Philosophy can change the way we understand both the social imposition of gender identity, because gender is nothing more and nothing less than a social construction based on sex stereotypes. By thinking philosophically about what it means to be a woman, or a man, we can differentiate between biological sex, and the rules imposed upon women and girls, in order to render us socially, sexually, socially and politically insubordinate to men.
Being a woman is not an abstract, philosophical concept though. Under patriarchy, our position is rooted in material reality. But women are not subordinated by our biology, but rather by the meaning imposed on our biology under patriarchy. It is patriarchy that decided women are defined by our biology, and not women ourselves. Part of our oppression is being denied reproductive rights. Any female is required to live under male dominance and adhere to gender rules of femininity - in other words - subordination. If being a woman in this society was merely a philosophical idea, we could rid the world of male dominance quickly and easily.

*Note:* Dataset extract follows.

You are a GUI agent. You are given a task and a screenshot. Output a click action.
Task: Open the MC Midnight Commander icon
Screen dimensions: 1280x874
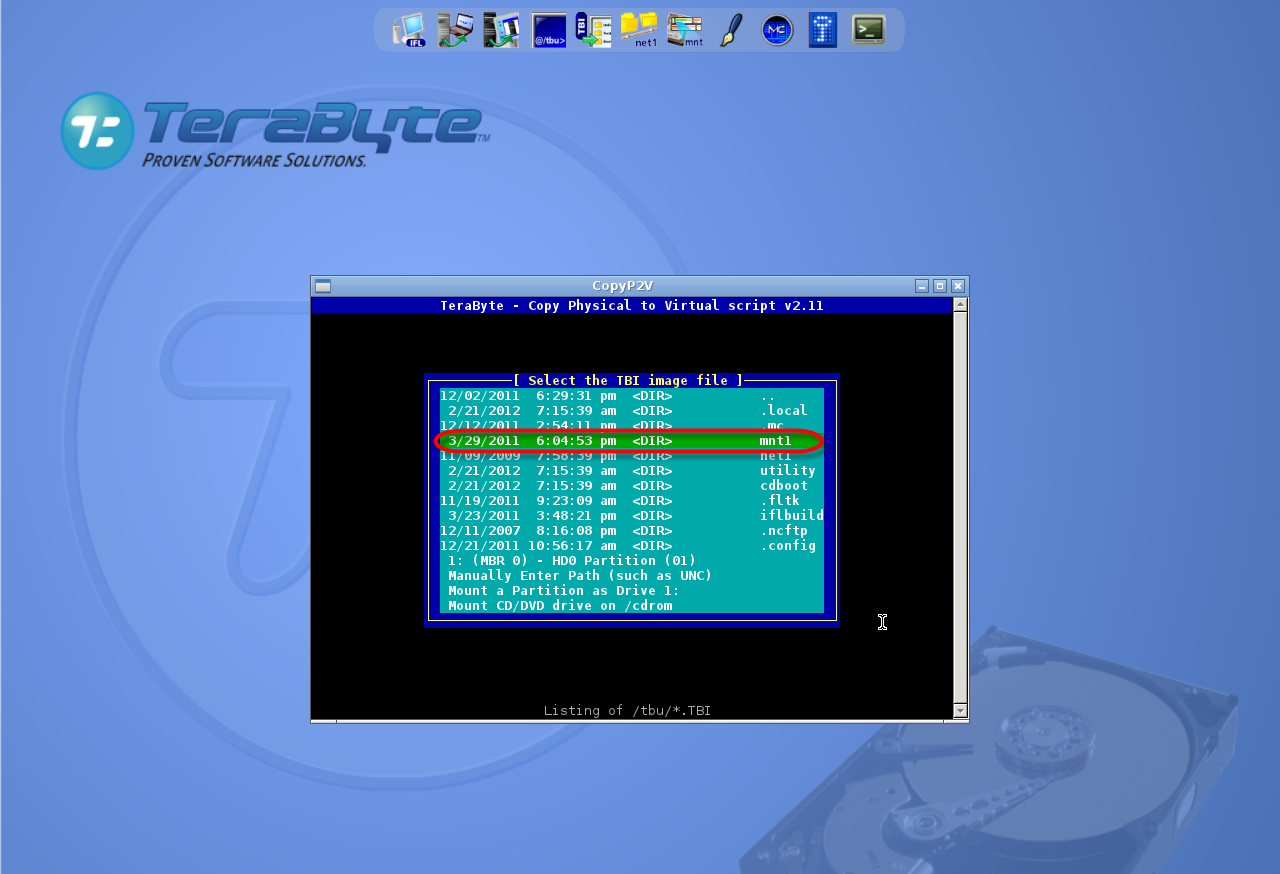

Holly Lawford-Smith is a political philosopher at the University of Melbourne, interested in radical and gender critical feminism, and their perspective on questions about sex, gender, and gender identity; and the ethical and political questions arising from proposed legal changes to trans people’s and women’s rights.
One thing philosophers are good at is digging down into the details of a claim, working out whether it’s coherent and consistent, and clarifying what’s really being said so that people who are arguing about it can avoid talking past each other. One claim being advanced by a small segment of the population at present is that everyone has a gender identity. This claim does several things. First, it displaces alternative understandings of gender, e.g. gender as harmful stereotypes, shifting focus from how someone is treated by others in the world to how a person feels about themself. Second, it imposes a form of self-understanding on a large number of people. People who do not experience dissonance in living as men or women are told they are ‘cisgender’, that they identify with their manhood or womanhood. This claim is unfalsifiable: there’s no way to tell the difference between a person who has a gender identity that isn’t dissonant for them, and a person who doesn’t have a gender identity. Many feminists inspired by the second-wave insist that they are in the latter category. Philosophers can help us understand what a gender identity might be, and whether it’s a fitting characteristic to replace sex in law.